Kaplan–Meier plots of local recurrence-free survival rates. ac Stratification by miR-455-5p expression (a), Gal9 and miR-455-5p co-expression (b), TIM3+ TIL densities (c). Kaplan–Meier plots of overall survival rates. d–e Stratification by miR-455-5p expression (d), TIM3+ TIL densities (e)
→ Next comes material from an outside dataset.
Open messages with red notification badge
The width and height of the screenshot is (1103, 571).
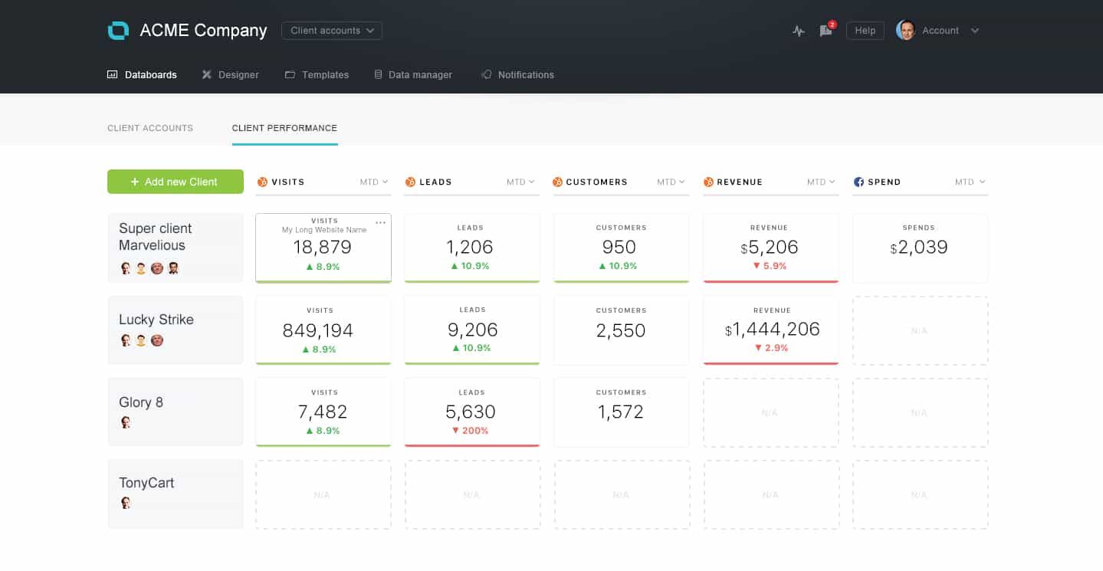click(826, 31)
Survival analysis revealed that high tumor miR-455-5p expression was related to longer OS (p = 0.018, Table 3 and Fig. 3d). Furthermore, coexpression of Gal9 and miR-455-5p in chordoma was associated with OS (p = 0.049, Table 3). Positive Gal9 expression and low miR-455-5p levels were related to worse survival compared with positive Gal9 expression and high miR-455-5p levels (p = 0.016). We also found that there was a significant difference in OS between patients with high vs. low TIM3+ TIL counts (p = 0.009, Table 3 and Fig. 3e). Multivariate Cox analysis showed that TIM3+ TIL counts were associated with an increased risk of death (p = 0.016, Table 3).

Table 3.

Univariate and multivariate analyses of different prognostic parameters for overall survival of 93 skull base chordoma patients

Factors Categories Univariate analysis Multivariate analysis
χ 2 p values p values HR (95%CI)
Sex Male/female 0.014 0.905
Age ≤ 50/> 50 0.149 0.699
Tumor size ≤ 4 cm/> 4 cm 0.059 0.807
Location Superior/middle /inferior 3.858 0.146 0.467 1.454 (0.574–3.681)
Invasion condition Yes/no 5.237 0.026 0.351 0.665 (0.282–1.569)
Preoperative recurrence Yes/no 0.600 0.439
Extent of resection >90%/≤ 90% 0.662 0.416
KPS ≥ 80/< 80 9.924 0.002 0.192 0.604 (0.283–1.289)
Histopathology Conventional/chondroid 1.695 0.193
Expression of overall TILs Positive/negative 1.609 0.205
Tumor galectin-9 expression Positive/negative 1.741 0.187
Tumor miR-455-5p expression High/low 5.634 0.018 0.372 1.680 (0.292–3.586)
Galectin-9/miR-455-5p coexpression Negative/low 7.840 0.049 0.106 1.942 (0.537–7.026)
Negative/high
Positive/low
Positive/high
TIM3+ TILs High/low 4.879 0.009 0.016 1.453 (0.921–1.607)

Discussion

In the present study, we found that miR-455-5p expression was associated with patient survival. In addition, patients with both negative Gal9 and high miR-455-5p expression had longer survival times. The results showed that TIM3+ TILs were independent predictors of LRFS and OS. These findings may be useful for predicting the prognosis of chordoma patients and provide a basis for individualized immunotherapy.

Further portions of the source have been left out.